**Exercise requirements:** Would you retype, word for word, the line with "Where should I" and every line after it through the end of the records below?

====== Information shown

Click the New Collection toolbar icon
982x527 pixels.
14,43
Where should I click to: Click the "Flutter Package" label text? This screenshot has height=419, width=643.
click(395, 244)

============

**Task result:**
Where should I click to: Click the "Flutter Package" label text? This screenshot has height=419, width=643.
click(395, 244)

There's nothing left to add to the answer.